[Data for the task]:

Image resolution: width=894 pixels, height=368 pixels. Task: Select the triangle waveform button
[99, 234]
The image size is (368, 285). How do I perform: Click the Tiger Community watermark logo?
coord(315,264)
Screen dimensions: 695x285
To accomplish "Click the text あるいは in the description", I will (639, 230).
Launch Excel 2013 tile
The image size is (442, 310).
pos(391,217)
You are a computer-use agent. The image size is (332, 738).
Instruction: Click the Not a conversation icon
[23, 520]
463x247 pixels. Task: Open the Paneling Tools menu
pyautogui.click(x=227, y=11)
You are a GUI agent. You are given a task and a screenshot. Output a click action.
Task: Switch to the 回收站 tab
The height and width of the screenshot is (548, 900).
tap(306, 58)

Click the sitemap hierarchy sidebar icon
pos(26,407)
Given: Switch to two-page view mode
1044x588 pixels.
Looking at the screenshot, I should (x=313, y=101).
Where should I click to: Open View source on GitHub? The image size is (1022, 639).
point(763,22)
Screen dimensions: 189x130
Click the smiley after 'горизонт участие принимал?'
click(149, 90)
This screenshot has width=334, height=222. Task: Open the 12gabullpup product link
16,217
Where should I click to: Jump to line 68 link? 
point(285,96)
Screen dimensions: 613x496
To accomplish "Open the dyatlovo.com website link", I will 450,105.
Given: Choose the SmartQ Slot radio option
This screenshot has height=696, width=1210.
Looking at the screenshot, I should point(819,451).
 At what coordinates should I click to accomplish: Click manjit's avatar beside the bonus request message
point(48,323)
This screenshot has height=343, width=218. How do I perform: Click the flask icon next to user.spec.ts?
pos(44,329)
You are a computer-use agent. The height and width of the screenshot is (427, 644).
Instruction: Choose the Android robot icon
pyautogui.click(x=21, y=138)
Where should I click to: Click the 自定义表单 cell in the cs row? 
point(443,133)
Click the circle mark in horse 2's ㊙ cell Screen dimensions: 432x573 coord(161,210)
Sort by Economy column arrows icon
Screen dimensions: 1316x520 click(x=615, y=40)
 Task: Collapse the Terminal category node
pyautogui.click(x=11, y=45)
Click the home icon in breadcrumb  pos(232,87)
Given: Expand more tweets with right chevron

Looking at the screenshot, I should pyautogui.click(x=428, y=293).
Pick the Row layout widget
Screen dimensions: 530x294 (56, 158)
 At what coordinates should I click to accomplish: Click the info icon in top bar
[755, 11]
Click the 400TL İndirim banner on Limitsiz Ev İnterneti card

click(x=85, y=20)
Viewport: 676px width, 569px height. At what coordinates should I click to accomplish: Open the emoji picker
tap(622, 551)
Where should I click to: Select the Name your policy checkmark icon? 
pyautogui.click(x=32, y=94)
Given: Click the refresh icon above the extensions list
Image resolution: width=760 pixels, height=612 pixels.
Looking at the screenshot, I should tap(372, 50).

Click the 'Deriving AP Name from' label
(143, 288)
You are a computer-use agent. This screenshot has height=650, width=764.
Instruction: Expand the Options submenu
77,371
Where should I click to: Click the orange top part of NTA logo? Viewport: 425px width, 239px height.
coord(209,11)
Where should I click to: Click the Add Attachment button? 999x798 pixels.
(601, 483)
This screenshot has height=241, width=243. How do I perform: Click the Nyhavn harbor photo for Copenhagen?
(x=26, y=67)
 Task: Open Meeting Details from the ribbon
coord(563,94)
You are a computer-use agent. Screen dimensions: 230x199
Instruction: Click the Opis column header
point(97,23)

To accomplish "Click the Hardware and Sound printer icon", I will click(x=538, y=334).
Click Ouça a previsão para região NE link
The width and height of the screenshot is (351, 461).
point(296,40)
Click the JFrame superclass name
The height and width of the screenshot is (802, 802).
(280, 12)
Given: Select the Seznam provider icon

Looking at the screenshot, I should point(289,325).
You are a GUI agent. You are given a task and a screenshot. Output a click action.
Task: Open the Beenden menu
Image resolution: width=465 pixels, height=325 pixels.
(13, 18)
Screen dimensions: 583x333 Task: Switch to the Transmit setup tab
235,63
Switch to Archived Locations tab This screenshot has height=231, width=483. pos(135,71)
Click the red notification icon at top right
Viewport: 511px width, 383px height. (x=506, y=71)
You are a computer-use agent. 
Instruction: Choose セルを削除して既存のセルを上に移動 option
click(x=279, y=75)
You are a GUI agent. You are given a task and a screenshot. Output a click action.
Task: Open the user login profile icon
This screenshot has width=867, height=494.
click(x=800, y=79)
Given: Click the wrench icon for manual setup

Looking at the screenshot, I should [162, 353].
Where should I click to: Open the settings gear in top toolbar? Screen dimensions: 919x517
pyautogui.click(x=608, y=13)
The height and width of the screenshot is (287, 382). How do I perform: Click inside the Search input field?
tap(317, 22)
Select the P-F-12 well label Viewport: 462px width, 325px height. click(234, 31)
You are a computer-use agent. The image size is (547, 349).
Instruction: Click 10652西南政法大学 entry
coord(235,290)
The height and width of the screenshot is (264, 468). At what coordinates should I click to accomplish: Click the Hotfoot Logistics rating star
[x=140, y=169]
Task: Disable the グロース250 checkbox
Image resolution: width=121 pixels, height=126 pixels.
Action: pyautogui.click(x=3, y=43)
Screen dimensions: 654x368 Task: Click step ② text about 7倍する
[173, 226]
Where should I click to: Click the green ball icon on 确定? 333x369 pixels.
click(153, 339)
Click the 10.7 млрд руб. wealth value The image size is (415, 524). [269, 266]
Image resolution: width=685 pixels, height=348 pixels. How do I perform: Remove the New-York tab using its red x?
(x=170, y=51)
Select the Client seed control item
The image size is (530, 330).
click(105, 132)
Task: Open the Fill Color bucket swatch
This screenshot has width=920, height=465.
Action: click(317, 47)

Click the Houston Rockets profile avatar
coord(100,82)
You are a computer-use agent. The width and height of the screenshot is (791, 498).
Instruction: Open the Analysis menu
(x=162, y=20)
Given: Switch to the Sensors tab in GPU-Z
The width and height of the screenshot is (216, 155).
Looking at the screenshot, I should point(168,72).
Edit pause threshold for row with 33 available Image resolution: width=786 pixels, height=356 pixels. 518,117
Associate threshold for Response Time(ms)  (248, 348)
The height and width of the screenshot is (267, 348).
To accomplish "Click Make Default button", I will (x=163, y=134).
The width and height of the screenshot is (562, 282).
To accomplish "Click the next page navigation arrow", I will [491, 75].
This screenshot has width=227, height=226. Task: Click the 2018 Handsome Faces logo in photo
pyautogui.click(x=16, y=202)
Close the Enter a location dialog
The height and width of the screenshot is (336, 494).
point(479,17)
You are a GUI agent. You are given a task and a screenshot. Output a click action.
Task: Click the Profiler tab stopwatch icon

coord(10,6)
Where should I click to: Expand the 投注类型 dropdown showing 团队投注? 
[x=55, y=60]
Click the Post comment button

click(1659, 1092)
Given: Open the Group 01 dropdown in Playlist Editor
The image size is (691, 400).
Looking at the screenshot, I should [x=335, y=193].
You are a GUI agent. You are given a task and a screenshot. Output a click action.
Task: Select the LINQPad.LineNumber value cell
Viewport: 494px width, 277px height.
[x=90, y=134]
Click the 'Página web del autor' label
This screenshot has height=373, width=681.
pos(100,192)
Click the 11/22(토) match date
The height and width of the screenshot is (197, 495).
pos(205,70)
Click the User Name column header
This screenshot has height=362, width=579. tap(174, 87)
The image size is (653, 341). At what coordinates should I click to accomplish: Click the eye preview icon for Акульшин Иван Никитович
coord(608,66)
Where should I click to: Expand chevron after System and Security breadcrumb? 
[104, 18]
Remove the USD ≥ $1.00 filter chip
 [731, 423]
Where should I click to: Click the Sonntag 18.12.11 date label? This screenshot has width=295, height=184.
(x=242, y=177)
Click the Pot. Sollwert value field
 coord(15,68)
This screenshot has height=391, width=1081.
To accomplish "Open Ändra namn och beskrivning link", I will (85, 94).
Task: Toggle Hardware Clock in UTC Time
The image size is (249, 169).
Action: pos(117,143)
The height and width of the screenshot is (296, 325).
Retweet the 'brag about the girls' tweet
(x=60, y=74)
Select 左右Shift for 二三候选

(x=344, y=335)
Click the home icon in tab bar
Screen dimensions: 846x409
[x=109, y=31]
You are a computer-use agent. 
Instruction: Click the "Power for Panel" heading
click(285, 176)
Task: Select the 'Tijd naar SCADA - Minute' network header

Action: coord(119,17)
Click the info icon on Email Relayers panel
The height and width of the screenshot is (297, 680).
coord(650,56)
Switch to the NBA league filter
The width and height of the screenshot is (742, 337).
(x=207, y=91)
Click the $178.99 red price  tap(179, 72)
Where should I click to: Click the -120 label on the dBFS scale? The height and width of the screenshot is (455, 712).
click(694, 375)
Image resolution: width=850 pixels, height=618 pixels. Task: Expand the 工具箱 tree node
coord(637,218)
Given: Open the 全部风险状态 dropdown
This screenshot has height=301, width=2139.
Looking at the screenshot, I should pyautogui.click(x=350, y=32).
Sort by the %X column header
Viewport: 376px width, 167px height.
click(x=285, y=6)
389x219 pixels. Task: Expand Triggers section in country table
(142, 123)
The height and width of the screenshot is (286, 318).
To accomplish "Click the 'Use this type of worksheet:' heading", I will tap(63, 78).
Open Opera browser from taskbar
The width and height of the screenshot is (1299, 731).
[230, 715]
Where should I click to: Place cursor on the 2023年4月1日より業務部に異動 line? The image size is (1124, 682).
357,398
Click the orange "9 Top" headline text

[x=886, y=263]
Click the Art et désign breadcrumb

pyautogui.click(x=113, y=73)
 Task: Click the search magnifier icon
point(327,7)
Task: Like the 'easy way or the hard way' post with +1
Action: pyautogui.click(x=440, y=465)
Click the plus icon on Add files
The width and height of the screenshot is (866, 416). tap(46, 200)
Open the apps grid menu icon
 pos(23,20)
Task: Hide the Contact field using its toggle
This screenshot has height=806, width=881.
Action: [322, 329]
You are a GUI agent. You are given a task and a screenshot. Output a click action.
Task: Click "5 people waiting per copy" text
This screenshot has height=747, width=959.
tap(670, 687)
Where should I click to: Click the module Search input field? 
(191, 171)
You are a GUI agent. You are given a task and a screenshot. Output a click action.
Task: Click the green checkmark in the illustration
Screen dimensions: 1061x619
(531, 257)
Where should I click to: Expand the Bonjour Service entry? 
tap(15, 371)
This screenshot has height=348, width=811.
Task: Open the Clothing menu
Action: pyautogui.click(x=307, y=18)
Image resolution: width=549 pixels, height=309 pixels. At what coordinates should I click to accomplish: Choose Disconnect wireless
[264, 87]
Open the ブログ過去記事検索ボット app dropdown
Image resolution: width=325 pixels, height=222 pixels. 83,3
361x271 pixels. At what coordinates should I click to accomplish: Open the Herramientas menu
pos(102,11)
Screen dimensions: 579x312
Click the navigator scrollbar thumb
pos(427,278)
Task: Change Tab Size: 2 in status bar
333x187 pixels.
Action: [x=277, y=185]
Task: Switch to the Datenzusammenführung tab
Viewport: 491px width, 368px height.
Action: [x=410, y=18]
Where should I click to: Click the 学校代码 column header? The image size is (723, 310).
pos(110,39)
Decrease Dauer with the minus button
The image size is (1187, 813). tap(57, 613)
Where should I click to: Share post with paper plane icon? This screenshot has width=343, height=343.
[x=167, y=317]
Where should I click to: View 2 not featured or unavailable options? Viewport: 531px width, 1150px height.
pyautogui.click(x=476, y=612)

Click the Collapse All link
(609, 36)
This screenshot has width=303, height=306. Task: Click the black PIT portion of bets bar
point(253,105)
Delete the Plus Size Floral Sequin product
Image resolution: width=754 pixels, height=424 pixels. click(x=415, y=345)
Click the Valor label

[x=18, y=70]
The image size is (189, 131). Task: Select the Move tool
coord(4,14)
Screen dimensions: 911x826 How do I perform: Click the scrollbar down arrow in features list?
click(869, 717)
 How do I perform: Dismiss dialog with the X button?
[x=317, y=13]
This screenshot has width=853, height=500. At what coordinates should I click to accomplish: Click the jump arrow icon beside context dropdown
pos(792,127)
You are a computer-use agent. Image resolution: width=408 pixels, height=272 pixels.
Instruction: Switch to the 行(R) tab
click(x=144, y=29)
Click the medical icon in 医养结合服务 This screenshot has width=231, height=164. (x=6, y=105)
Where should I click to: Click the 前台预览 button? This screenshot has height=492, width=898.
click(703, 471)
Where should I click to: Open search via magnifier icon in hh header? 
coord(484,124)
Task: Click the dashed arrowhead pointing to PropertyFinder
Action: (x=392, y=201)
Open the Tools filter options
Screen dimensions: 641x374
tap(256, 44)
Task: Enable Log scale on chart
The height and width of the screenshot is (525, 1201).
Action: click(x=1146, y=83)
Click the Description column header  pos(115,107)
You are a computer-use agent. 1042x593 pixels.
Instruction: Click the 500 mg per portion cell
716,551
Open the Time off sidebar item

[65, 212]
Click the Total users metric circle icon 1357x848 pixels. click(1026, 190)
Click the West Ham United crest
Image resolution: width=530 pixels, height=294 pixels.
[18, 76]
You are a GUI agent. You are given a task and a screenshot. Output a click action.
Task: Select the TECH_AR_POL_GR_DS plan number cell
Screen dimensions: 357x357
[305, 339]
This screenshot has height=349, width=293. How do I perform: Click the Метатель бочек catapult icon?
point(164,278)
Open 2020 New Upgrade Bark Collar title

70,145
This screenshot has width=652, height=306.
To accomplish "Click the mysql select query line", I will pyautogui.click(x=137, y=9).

[Requirement]:
Exactly as they appear, please write out the lines from the opening of the listing above down to the line containing "Click the circle", with both end lines included.

[Solution to the problem]:
Image resolution: width=894 pixels, height=368 pixels. Task: Select the triangle waveform button
[99, 234]
The image size is (368, 285). How do I perform: Click the Tiger Community watermark logo?
coord(315,264)
Screen dimensions: 695x285
To accomplish "Click the text あるいは in the description", I will (639, 230).
Launch Excel 2013 tile
The image size is (442, 310).
pos(391,217)
You are a computer-use agent. The image size is (332, 738).
Instruction: Click the Not a conversation icon
[23, 520]
463x247 pixels. Task: Open the Paneling Tools menu
pyautogui.click(x=227, y=11)
You are a GUI agent. You are given a task and a screenshot. Output a click action.
Task: Switch to the 回收站 tab
The height and width of the screenshot is (548, 900).
tap(306, 58)

Click the sitemap hierarchy sidebar icon
pos(26,407)
Given: Switch to two-page view mode
1044x588 pixels.
Looking at the screenshot, I should (x=313, y=101).
Where should I click to: Open View source on GitHub? The image size is (1022, 639).
point(763,22)
Screen dimensions: 189x130
Click the smiley after 'горизонт участие принимал?'
click(149, 90)
This screenshot has width=334, height=222. Task: Open the 12gabullpup product link
16,217
Where should I click to: Jump to line 68 link? 
point(285,96)
Screen dimensions: 613x496
To accomplish "Open the dyatlovo.com website link", I will 450,105.
Given: Choose the SmartQ Slot radio option
This screenshot has height=696, width=1210.
Looking at the screenshot, I should point(819,451).
 At what coordinates should I click to accomplish: Click manjit's avatar beside the bonus request message
point(48,323)
This screenshot has height=343, width=218. How do I perform: Click the flask icon next to user.spec.ts?
pos(44,329)
You are a computer-use agent. The height and width of the screenshot is (427, 644).
Instruction: Choose the Android robot icon
pyautogui.click(x=21, y=138)
Where should I click to: Click the 自定义表单 cell in the cs row? 
point(443,133)
Click the circle mark in horse 2's ㊙ cell Screen dimensions: 432x573 coord(161,210)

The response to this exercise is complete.